** Objective **
Copy every row below line for line, leaving out the pictures.

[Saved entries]
— start —
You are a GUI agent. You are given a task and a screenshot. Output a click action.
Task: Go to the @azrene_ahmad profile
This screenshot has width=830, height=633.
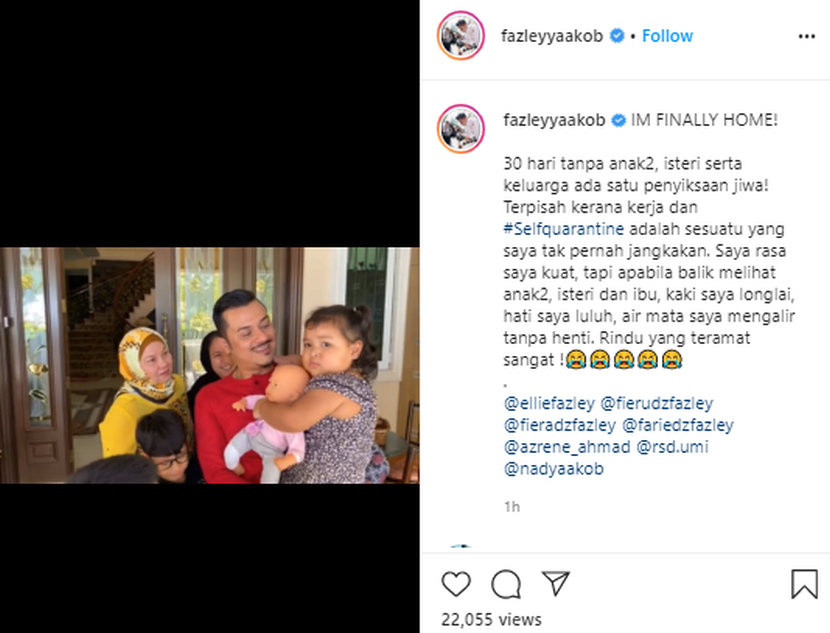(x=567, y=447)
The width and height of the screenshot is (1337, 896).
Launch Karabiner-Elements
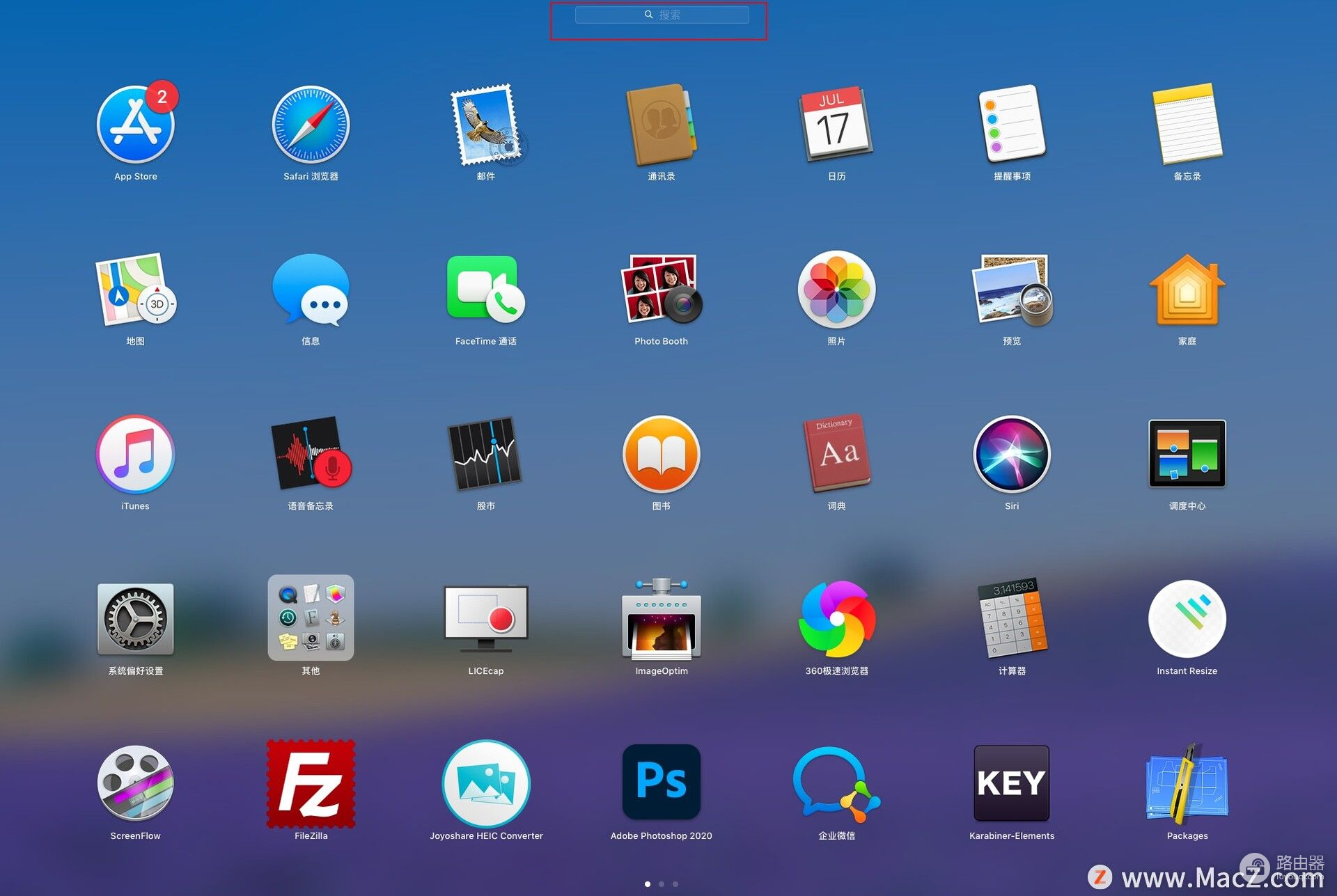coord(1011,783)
— end —
** Output below **
You are a GUI agent. You are given a task and a screenshot. Output a click action.
Task: Go to the @azrene_ahmad profile
This screenshot has width=830, height=633.
(x=567, y=447)
The width and height of the screenshot is (1337, 896).
Launch Karabiner-Elements
coord(1011,783)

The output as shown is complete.